- To be done -
A - Answer these about the forum post on linking adventure paths into a shared universe:
(i) What belonging of Ameiko's could be found hanging on the wall of the Rusty Dragon Inn?
(ii) Once all the campaigns are settled, what should all the players be brought back together for?
(iii) Which places are named as settings where multiple APs take place?
B - Resume the forum discussion on linking adventure paths into a shared universe, picking up after its final sentence.

- Page excerpt -
====================
It's a neat idea, but GM:ing an adventure path in text-based is an absolutely massive undertaking that is going to take years for each AP.

This means that rather than to try to force a shared universe now, now, now! You should spend a few years getting DM's together that share your vision and having them DM different adventure paths, all of them their own stories with only small Easter eggs from the others, or maybe items if the AP's take place in different time periods.

Finding Ameiko's lute hanging on the wall of the Rusty Dragon Inn some 200 years after Rise of the Runelords would be something like that.

But it's going to take a lot of time and setup. Slow down and play and make sure to talk to DM's to get them to play along with the idea. The MCU had Kevin Feigie for this and tonnes of directors to aid him.

It's a big dream and big dreams take a lot of work.

Eventually, once all the campaigns are settled, you are going to need to get all the players back together for one massive mega campaign that acts as the capstone of all of it.

Because without that type of crossover, you're simply playing in the same campaign world, which a lot of the books are already set in.
Well, ultimately the goal was to establish a "canon" of the APs for myself so I can then create my own adventures in Golarion without worrying about tripping over something from the APs, especially in places like Ustalav, Cheliax and Varisia, where multiple APs take place.
====================
- Data -
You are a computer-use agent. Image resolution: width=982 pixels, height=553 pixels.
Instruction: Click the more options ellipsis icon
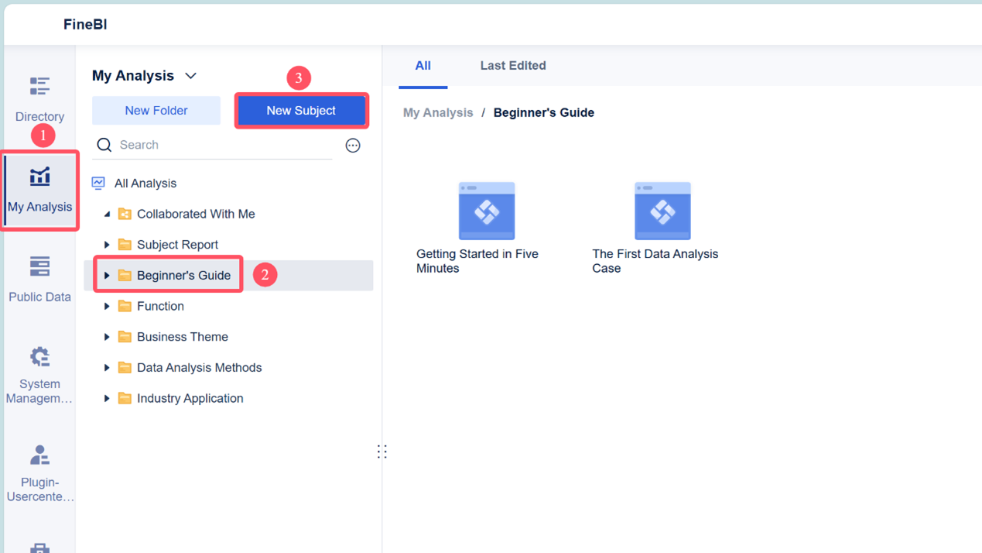(x=353, y=146)
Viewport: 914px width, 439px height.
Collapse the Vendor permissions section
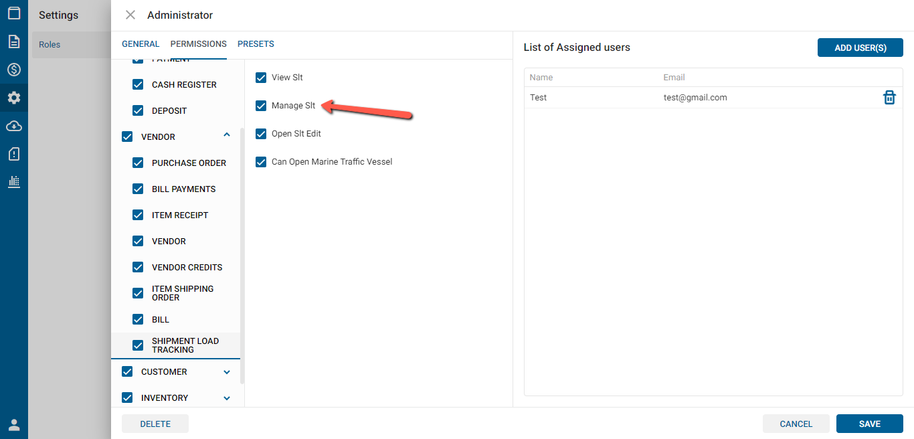coord(227,136)
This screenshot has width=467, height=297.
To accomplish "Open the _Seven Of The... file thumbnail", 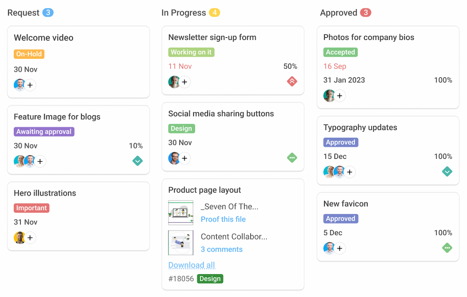I will 181,213.
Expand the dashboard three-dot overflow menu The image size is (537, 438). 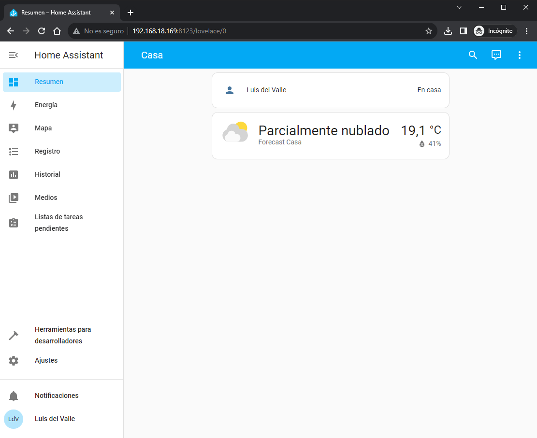520,55
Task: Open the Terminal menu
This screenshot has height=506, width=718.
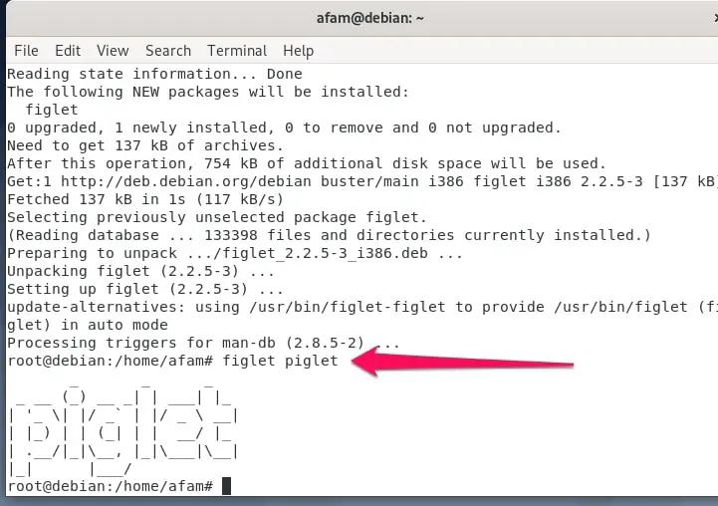Action: (x=237, y=51)
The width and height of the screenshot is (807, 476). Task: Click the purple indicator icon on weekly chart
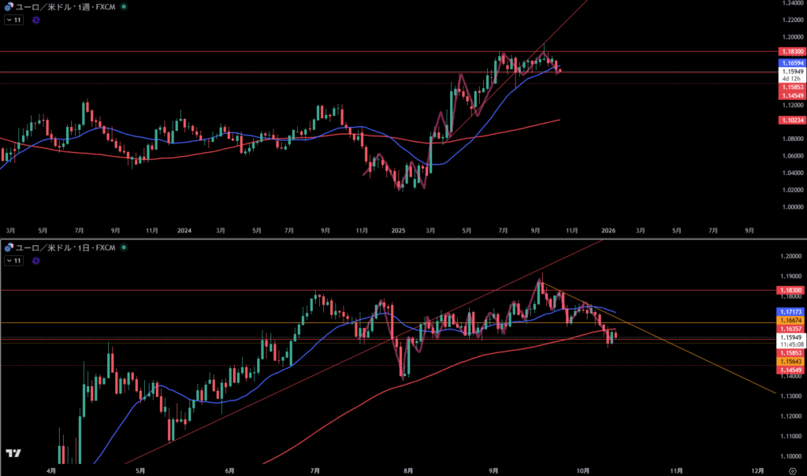pos(36,20)
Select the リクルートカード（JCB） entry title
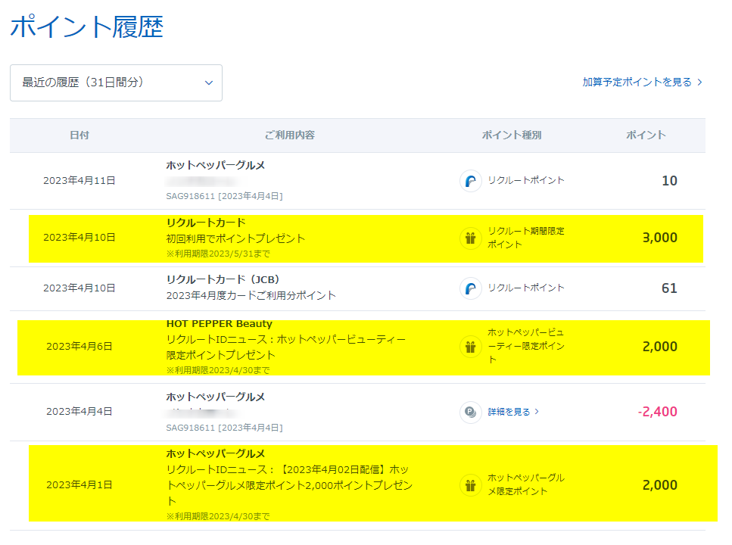Viewport: 732px width, 545px height. tap(223, 279)
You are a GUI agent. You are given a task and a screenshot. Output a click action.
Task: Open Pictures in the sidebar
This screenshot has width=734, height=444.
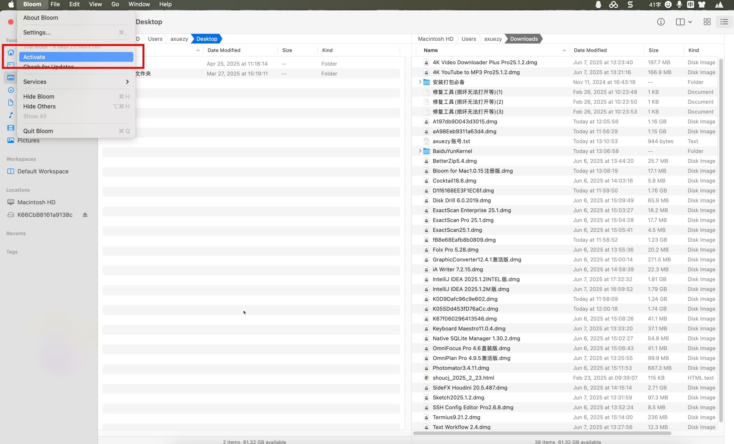(x=28, y=140)
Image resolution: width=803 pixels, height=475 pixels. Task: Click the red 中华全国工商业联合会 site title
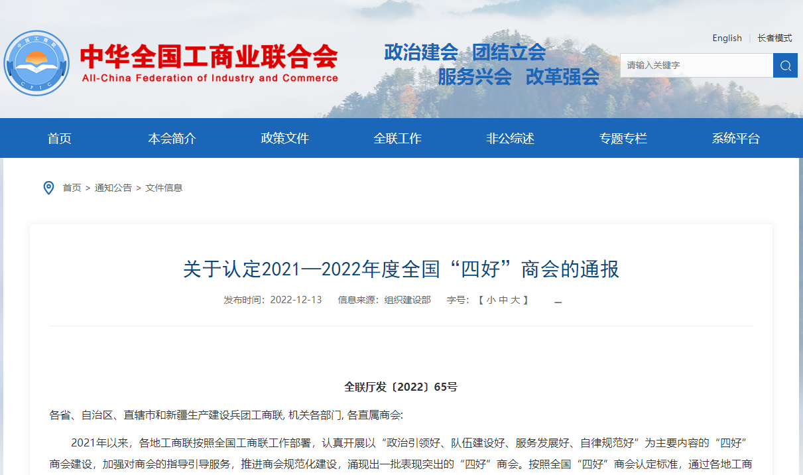(x=209, y=58)
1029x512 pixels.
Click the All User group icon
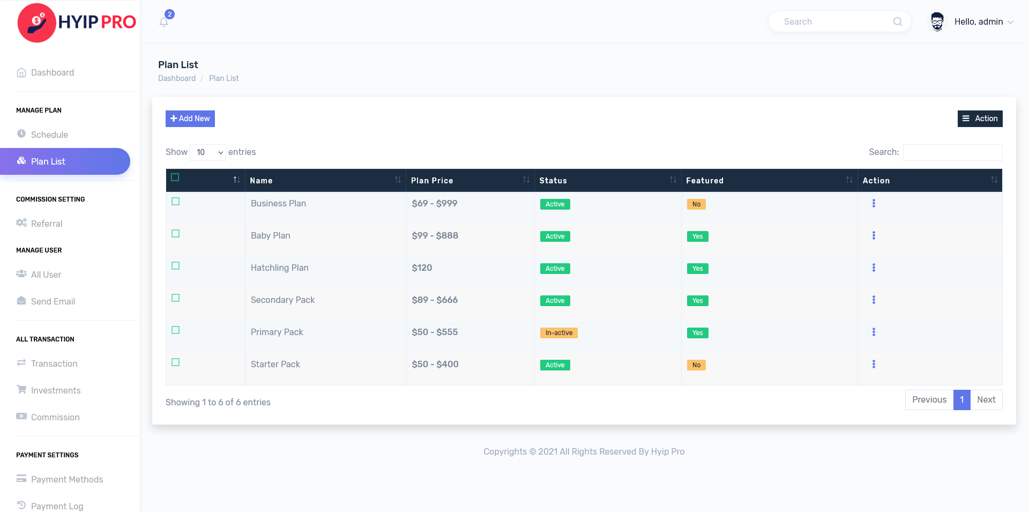pyautogui.click(x=21, y=274)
====================
- Solved tasks -
A -
(i) Her lute.
(ii) One massive mega campaign that acts as the capstone of all of it.
(iii) Ustalav, Cheliax and Varisia.

B -
As for the time concern...it's more about my own mortality and stuff. I just turned 30 last year, and several of the APs I've played in have gone on for years and I just sort of worry I'm going to be dead of old age before I get a chance to play in Golarion without the APs and novels and PFS modules and the video game getting in the way.

Neknoh
2019-01-15, 07:05 PM
Nobody is going to have played them all, you can pretty securely do your thing without risk of trampling on others.

Another option, if you really want to set up your own game in Golarion, is to read the other books, it'll take time, but be a lot quicker than playing through them.

Archpaladin Zousha
2019-01-15, 07:27 PM
Nobody is going to have played them all, you can pretty securely do your thing without risk of trampling on others.
Maybe, but say I wanted to play a game set in Ustalav after the events of Carrion Crown. Players gravitating towards that would be familiar with that part of the setting and may have even played Carrion Crown themselves. They're likely going to want to know who the heroes of that AP were in this game, as it's fairly recent history and thus the Ustalav they're in is a different one than one where the AP hasn't taken place, and if I set it before the AP takes place, there's a chance they might chase a plot thread that's IN Carrion Crown, and in the event that happens I obviously can't tell them "No, you're not taking THAT plot hook." That's bad GMing.

Another option, if you really want to set up your own game in Golarion, is to read the other books, it'll take time, but be a lot quicker than playing through them.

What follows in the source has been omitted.